9. The data processing network of any preceding claim, wherein said cluster controller is operable to instruct said cluster of data processing nodes to reboot with said configuration. 10. A data processing network method, comprising:

storing a plurality of configurations at a cluster controller; and

providing a cluster of data processing nodes;

making one of said plurality of configurations available as an allocated readonly configuration to each data processing node in said cluster and booting-up using said configuration; and

allocating a read/write storage area for each data processing node in said cluster for accessing data to be utilised during operation of that data processing node following boot-up. 11. A cluster controller for a data processing network, comprising:

storage operable store a plurality of configurations; and

co-operation logic operable to co-operate with a cluster of data processing nodes to make one of said plurality of configurations available as an allocated read-only configuration to each data processing node in said cluster and to allocate a read/ write storage area for each data processing node in said cluster for accessing data to be utilised during operation of that data processing node following boot-up.

12. A cluster controller method, comprising:

storing a plurality of configurations;

co-operating with a cluster of data processing nodes to make one of said plurality of configurations available as an allocated read-only configuration to each data processing node in said cluster; and

allocating a read/write storage area for each data processing node in said cluster for accessing data to be utilised during operation of that data processing node following boot-up.

13. A data processing node for a data processing network, comprising: co-operation logic operable to co-operate with a cluster controller to make one of a plurality of configurations stored by said cluster controller available as an allocated read-only configuration; and

boot-up logic operable to boot-up using said configuration, said co-operation logic being further operable to co-operate to allocate a read/ write storage area for accessing data to be utilised during operation following boot-up.

14. A data processing node method, comprising:

co-operating with a cluster controller to make one of a plurality of

configurations stored by said cluster controller available as an allocated read-only configuration; and

booting-up using said configuration; and

15. A computer program product operable, when executed on a computer, to perform the method steps any one of claims 10, 12 or 14.

Description:

DATA PROCESSING

FIELD OF THE INVENTION

The present invention relates to a data processing network, a cluster controller, a data processing node, methods and computer program products.

BACKGROUND

High-Performance-Computing (HPC) is a specialized field within cluster computing where the infrastructure of the cluster of data processing nodes can have a high impact on the performance of the software it runs.

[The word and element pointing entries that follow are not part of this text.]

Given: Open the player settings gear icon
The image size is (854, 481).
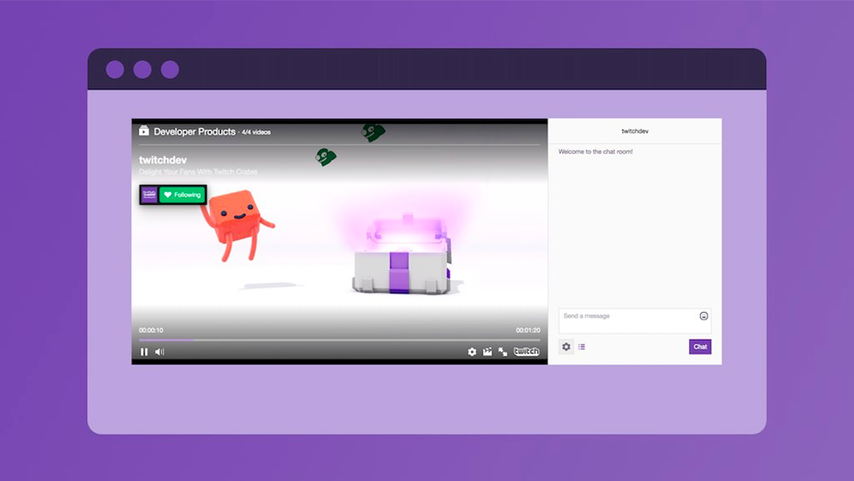Looking at the screenshot, I should [x=471, y=351].
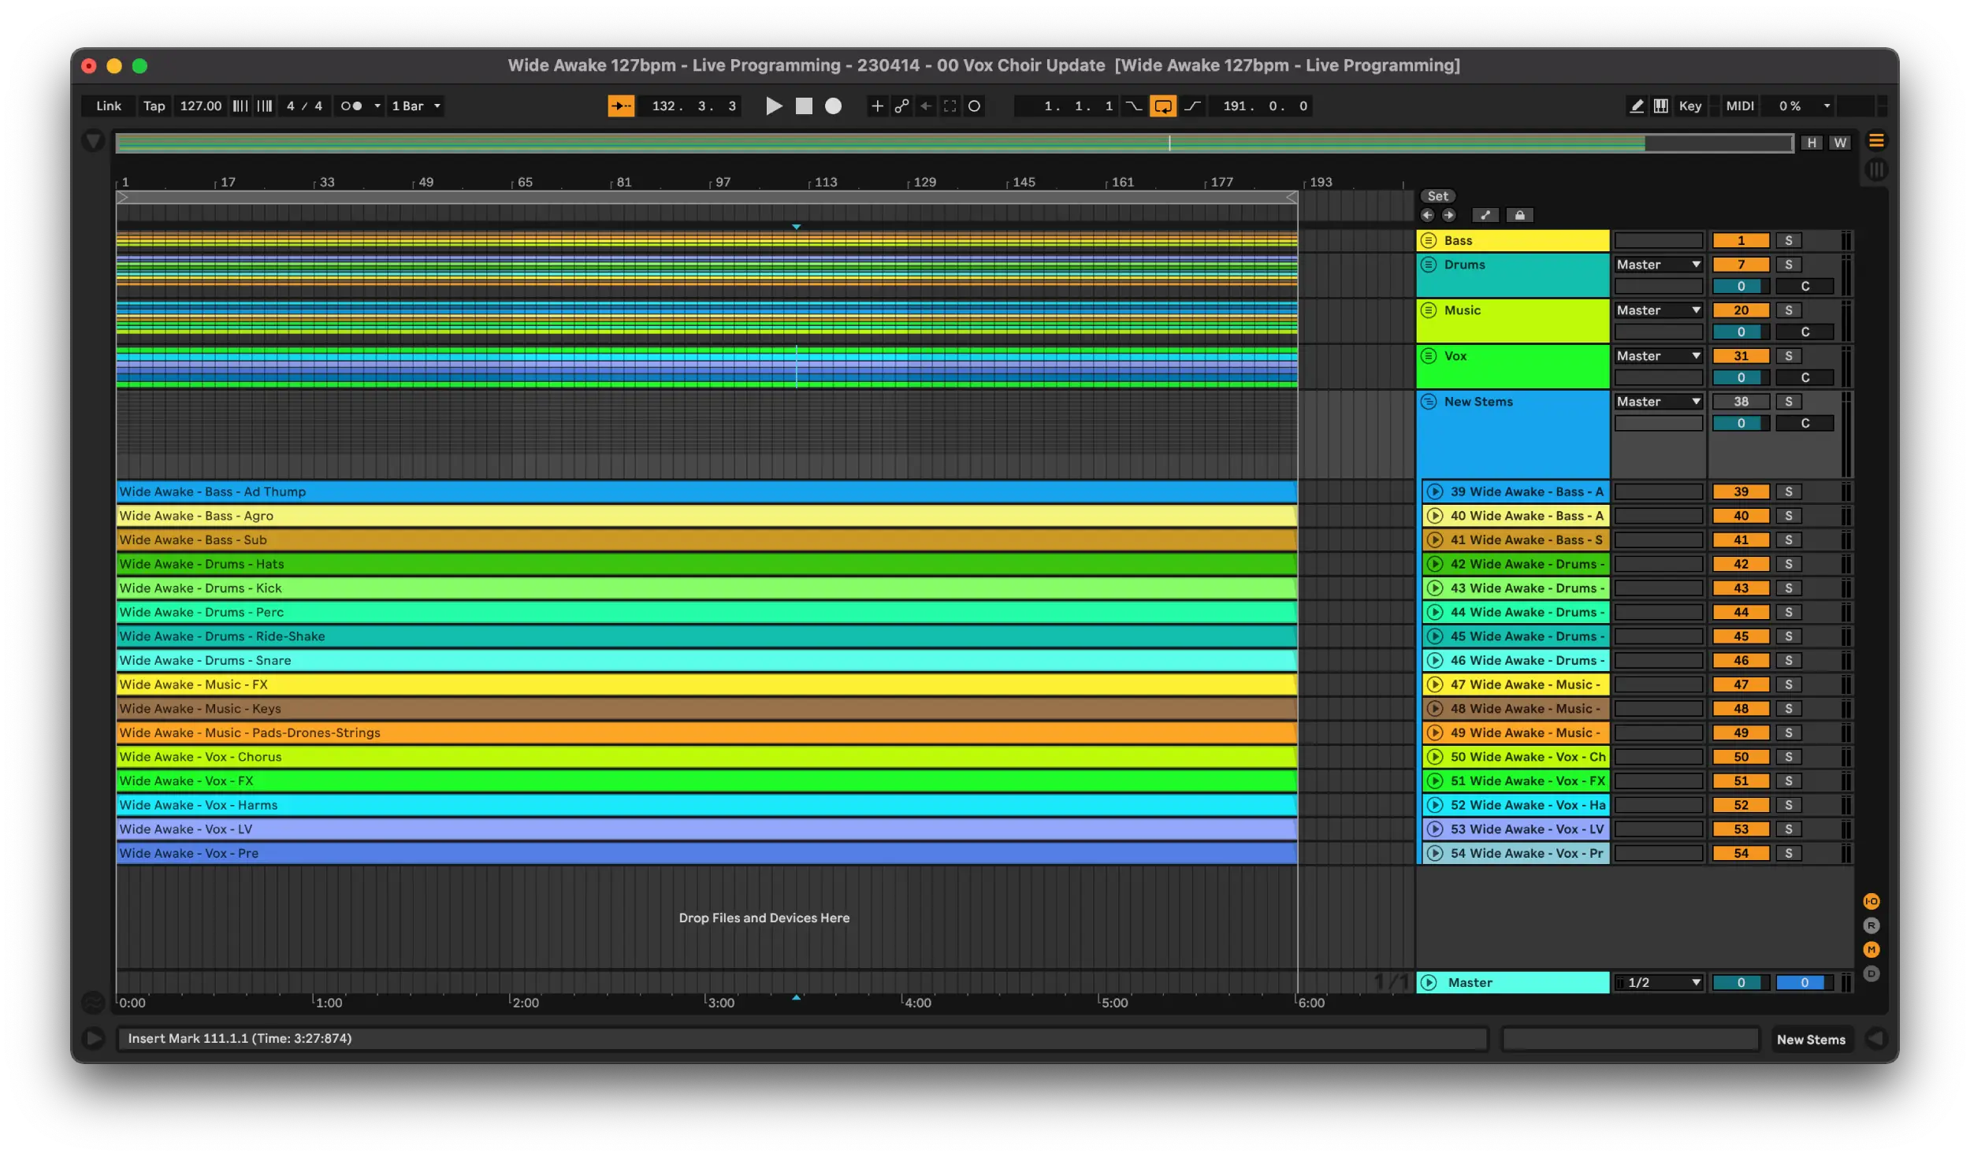The height and width of the screenshot is (1157, 1970).
Task: Click the Stop button in transport
Action: click(x=803, y=106)
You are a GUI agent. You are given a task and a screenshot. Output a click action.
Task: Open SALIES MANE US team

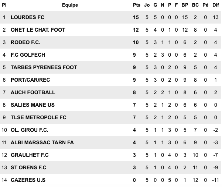tap(33, 105)
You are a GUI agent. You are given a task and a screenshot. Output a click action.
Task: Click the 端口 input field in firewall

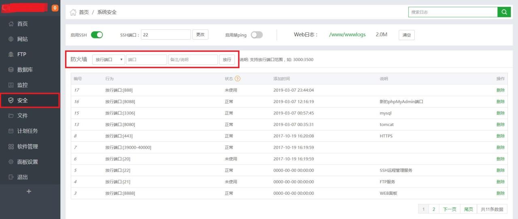[146, 59]
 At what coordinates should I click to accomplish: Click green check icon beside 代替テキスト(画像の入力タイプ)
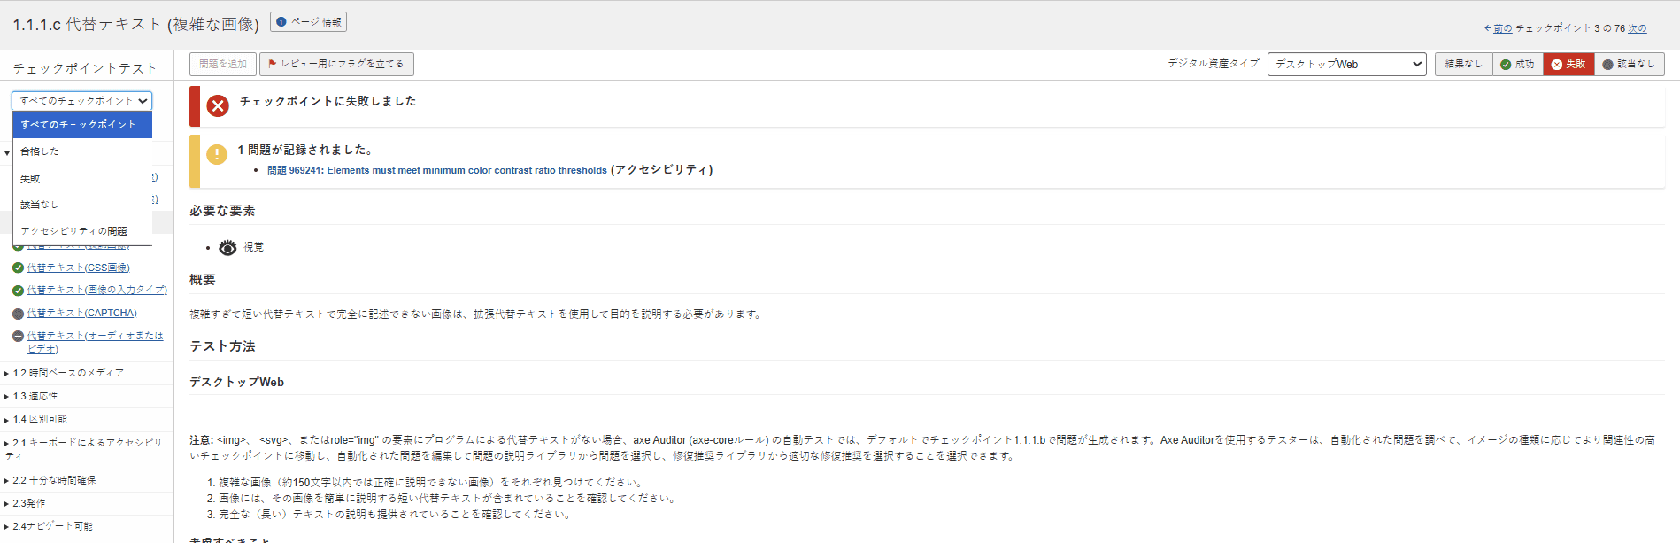tap(18, 291)

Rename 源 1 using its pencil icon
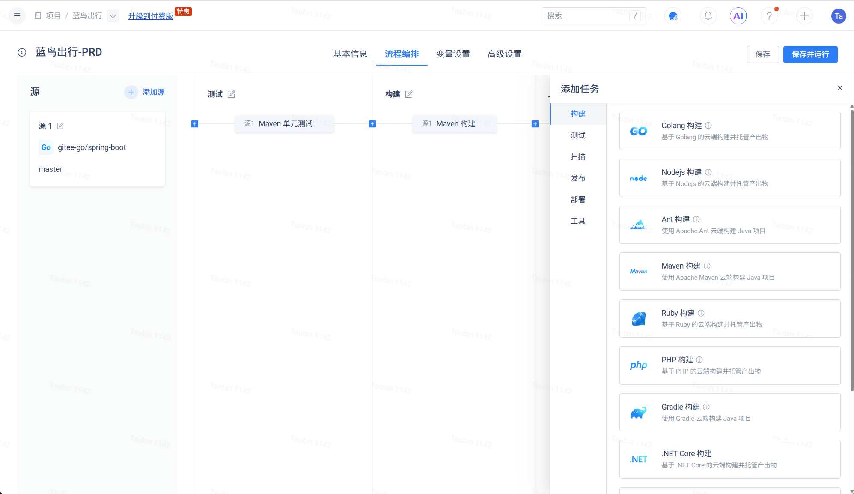pyautogui.click(x=60, y=126)
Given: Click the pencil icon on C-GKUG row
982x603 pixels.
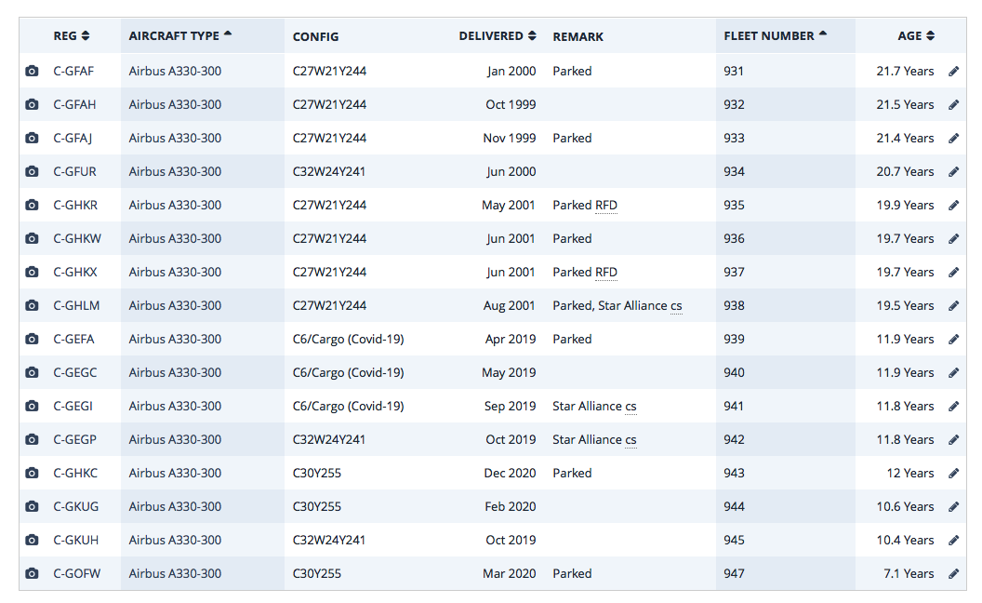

This means that HPC applications are often very specialized in their configuration to make the most of the underlying computing hardware. The set-up of a HPC cluster generally consists of three overall installation phases: the operating system installation, which is usually common to all nodes in the cluster; the software application layer, which is specific to the application domain (e.g. Hadoop, Real-time streaming framework, Matlab, scientific special-purpose code); and the specific configuration and set of data a node must compute.

Although providing a HPC cluster can provide significant performance data processing advantages when properly configured, unexpected consequences can also occur.

Accordingly, it is desired to provide an improved arrangement.

SUMMARY

According to a first aspect, there is provided a data processing network, comprising: a cluster controller operable to store a plurality of configurations; and a cluster of data processing nodes, the cluster controller and the cluster of data processing nodes being operable to co-operate to make one of the plurality of configurations available as an allocated read-only configuration to each data processing node in the cluster, each data processing node being operable to boot-up using the configuration, the cluster controller and cluster of data processing nodes being further operable to co-operate to allocate a read/write storage area for each data processing node in the cluster for accessing data to be utilised during operation of that data processing node following boot-up.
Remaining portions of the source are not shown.